When four-year-old Christopher DePina was hit by a stray bullet on the streets of Boston in September 1995, the police were able to move unusually fast in apprehending the suspect. Thanks to the department's new imaging identification system, the district captain quickly retrieved a photo of the suspect, printed copies of the photo along with a brief description and distributed the information during afternoon roll-call. By that evening, the suspect was under arrest.

As Bill Casey, deputy superintendent for the Boston Police Department, likes to point out, under the old system the cops would have "never gotten a picture of the suspect within a day. Now it's not a problem."

In what has been billed as the first system of its kind implemented in North America, the Boston Police Department has replaced all filmed mugshots and ink fingerprinting with a citywide, integrated electronic imaging identification system. Instead of transporting prisoners to a central booking facility in downtown Boston, officers at the 11 district police stations can electronically scan a prisoner's fingerprints, take digital photos and then route the images to a central server for easy storage and access.

The imaging network gives investigators timely access to information and mugshot lineups and is saving the police department $1 million in labor and transportation costs, freeing officers from prisoner transportation duties that keep them off the streets.

FBI AND FINGERPRINTS

The Boston Police Department is also the first city to receive the Federal Bureau of Investigation's certification for electronic fingerprint submission.
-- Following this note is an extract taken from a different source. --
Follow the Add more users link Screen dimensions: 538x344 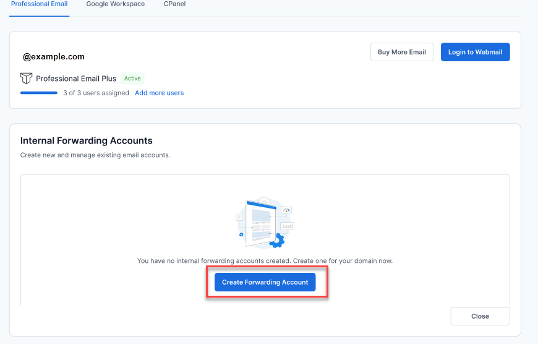(159, 93)
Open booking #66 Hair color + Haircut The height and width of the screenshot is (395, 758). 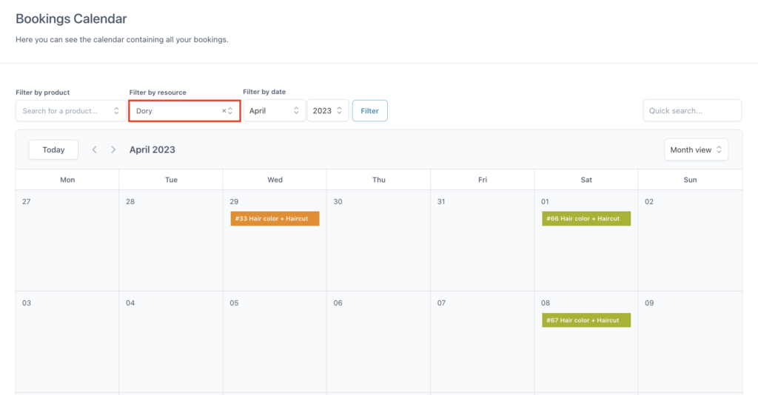(x=586, y=219)
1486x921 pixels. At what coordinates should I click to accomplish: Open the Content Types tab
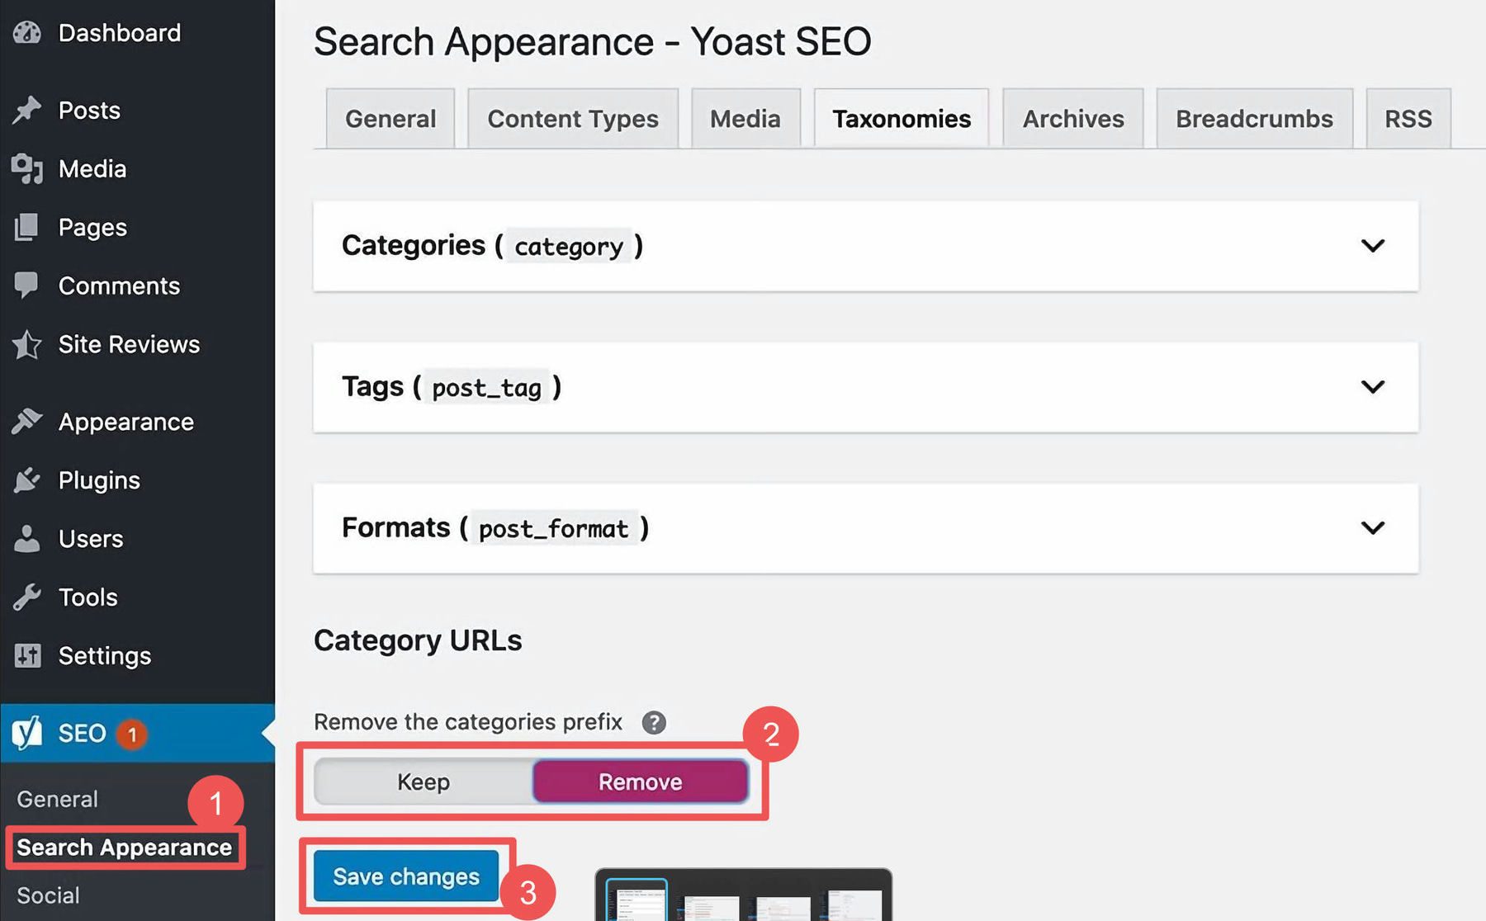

In August 1995, Boston police began submitting electronic fingerprint scans to the FBI in a pilot project.

According to Casey, the path to imaging began several years ago, when the Police Department did an analysis of its operations to find ways to reduce the amount of officer time spent on non-beat work. "We're trying to move over to a neighborhood policing philosophy," he said. "We wanted to examine the work that police were doing that wasn't beat-related." Immediately, the department found a big chunk of officer time -- 40,000 hours per year -- that was spent transporting prisoners from district police stations to the central booking facility, where mugshots and fingerprints were taken and classified.

Transporting prisoners was not only time-consuming, it also posed a constant safety threat to officers. Worse, only about 50 percent of the prisoners actually had fingerprints and mugshots taken; those prisoners arrested on less serious charges were just released. "As a result," commented Casey, "we had a lot of people's names on reports, but no photo or fingerprint of them."

With the strong backing of Police Commissioner Paul F. Evans, Casey enlisted the help of Michael T. Hernon, the city's chief information officer, to investigate technological alternatives to the existing transportation and booking system. Aware that stand-alone live-scan fingerprinting and digital mugshot solutions existed, the city and the police decided to innovate and issued an RFP for developing and implementing an integrated system that put both applications under one umbrella.

The bid for the $2.25 million system was won by Comnetix Computer Systems, a Canadian company that had done work with a number of provincial police forces, as well as the Royal Canadian Mounted Police. In October 1994, Comnetix began installing fingerprint and mugshot booking workstations at each of the 11 district stations located throughout the city. The workstations are linked via a frame relay network to a central server located at police headquarters.